Example 1: Discovery of New Candidate Enhancer Sequences from the Wheat Genome
[0158] To identify novel wheat enhancer sequences, 500 genes that either are highly expressed (average CPM above 500) or have a medium expression level (average CPM between 100 and 500) with a low gene expression variability between wheat tissues (low Coefficient of variation), were selected from the wheat genome (IWGSC version 1.0 2017). Gene expression levels were normalized using the TMM method (edgeR).
[0159] From these 500 genes, sequences of the putative promoter, the first intron and the 3′UTR, if available in the genome sequence, were extracted based on the genome annotation and an improved annotation pipeline. For the introns the 5′ 10 nt and the 3′ 20 nt were excluded. Only those sequences that were at least 144 nt long were retained. In total, 1392 sequence features were retained.
[0160] These 1392 sequences were digested in silico at the NheI, XbaI, KpnI, PvuI and SfiI sites. The resulting promoter and intron sequences were split into 144-nt long fragments with a 20-nt overlap, except for the 2 most 3′ fragments for which the overlap is such that the 3′end of the last 144-nt fragment coincides with the 3′end of the original sequence. The 3′ UTR sequences were split in the same way in overlapping 139-nt long fragments and CTAGC was added to the 5′end of each 3′UTR fragment, resulting again in 144-nt long sequence fragments. This whole process resulted in 9919 sequences that are 144 nt in length. 10 sequences (SEQ ID NO 1 to 10) were added to the list. These are sequences from which the impact on expression in wheat protoplasts was known from previous experiments. The P35S and the ALMT1 3′ sequences increase expression of a 35S minimal promoter >10- and 6-fold, respectively, whereas the lambda insulator and ALMT1 5′ sequences do not increase expression of this minimal promoter. The resulting 9929 sequences were cloned into an MPRA library (Melnikov et al. 2014, J. Vis. Exp. (90), e51719) to screen for sequences with promoter enhancing activity. Each sequence was linked to 5 different unique 11-nt long bar codes. The bar codes do not contain AATAAT, AATAAA, ATTTA, TTTTT, restriction sites for NheI, XbaI, KpnI, PvuI and SfiI, differ by at least 2 nt, have no base repeats longer than 2 nt, and do not start with TC. 200-nt long oligos were synthesized containing each of the 49645 query sequence—bar code combinations and the sequences required for amplification and cloning of the library into the expression vectors (
[0161] The resulting plasmid library was transfected into wheat mesophyll protoplasts (4 transfections of 80 μg of plasmid DNA in one million protoplasts). Transfected protoplasts were incubated for 6 hrs and collected for RNA isolation. Total RNA was isolated using a Sigma plant RNA isolation kit. The isolated RNA was eluted in a total volume of 130 μl and had a concentration of 0.54 μg/μl. A DNase treatment was performed on this RNA using the Turbo DNase kit from Ambion applying 2 μl of DNase for 30 min at 37° C.

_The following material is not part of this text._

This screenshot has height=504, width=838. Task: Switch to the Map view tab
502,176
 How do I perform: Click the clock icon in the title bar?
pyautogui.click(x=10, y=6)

[0162] Following an RNA denaturation step (5 min at 65° C.), cDNA was synthesized with the Superscript III First Strand Synthesis kit from Thermofisher using oligo dT and 40 μl (=18 μg) of total RNA in a final volume of 100 μl. cDNA synthesis was performed for 50 min at 50° C. followed by 5 min at 80° C. Following cDNA synthesis, RNA was removed using RNase H for 20 min at 37° C.
[0163] In a next step, the bar code containing regions of the cDNA (15 μl RT reaction) and of the plasmid library DNA (1 ng) were amplified by PCR using primers MPRA_SfiI (SEQ ID No 13) and MPRA_R3 (SEQ ID No 14) and InFusion DNA polymerase in HF buffer (final volume of 60 μl).
[0164] PCR conditions:
[0165] 95° C. 2 min
[0166] 25 cycli of 98° C. 30 seconds, 55° C. 30 seconds, 72° C. 30 seconds
[0167] 72° C. 2 min
[0168] The PCR reactions were cleaned up using a 0.8× Agencourt AMPure bead cleanup and eluted in 30 μl water. Appropriate amounts of PCR product were loaded on the MiSeq for 26-bp single read sequencing. For each sample, more than 30 Mio reads were obtained. From these data, the frequency of each bar code within the RNA of the transfected protoplasts as well as within the transfected plasmid DNA library was deduced. The ratio of the bar code abundance in the RNA versus the abundance in the plasmid library DNA is a measure for the expression enhancing activity of the test sequence that is linked to the specific bar code. As each test sequence is linked to 5 different bar codes, each test sequence has 5 RNA/DNA ratios. The median value was used as a measure for the enhancer activity of the tested sequence. A paired t-test was used to test the significance (p<0.05) of the expression increase of specific sequences.
TABLE-US-00005 TABLE 1 Comparison of known enhancer effect of control sequences with observed RNA/DNA ratios in the MPRA expression library. Control sequence Known enhancer activity Observed RNA/DNA ratio P35S −208 to −65 >10-fold 20.05 ALMT1 3′ 6-fold 5.31 ALMT1 5′ none 0.39 Lambda insulator none 0.106
[0169] Results from the control sequences (see Table 1) showed that the 35S enhancer and the ALMT1 3′ sequence had high RNA/DNA ratios, around 20 and 5 respectively, whereas the nonfunctional ALMT1 5′ and Lambda insulator sequences had RNA/DNA ratios that are well below 1. This showed that the RNA/DNA ratios are consistent with the known enhancer activity of these control sequences.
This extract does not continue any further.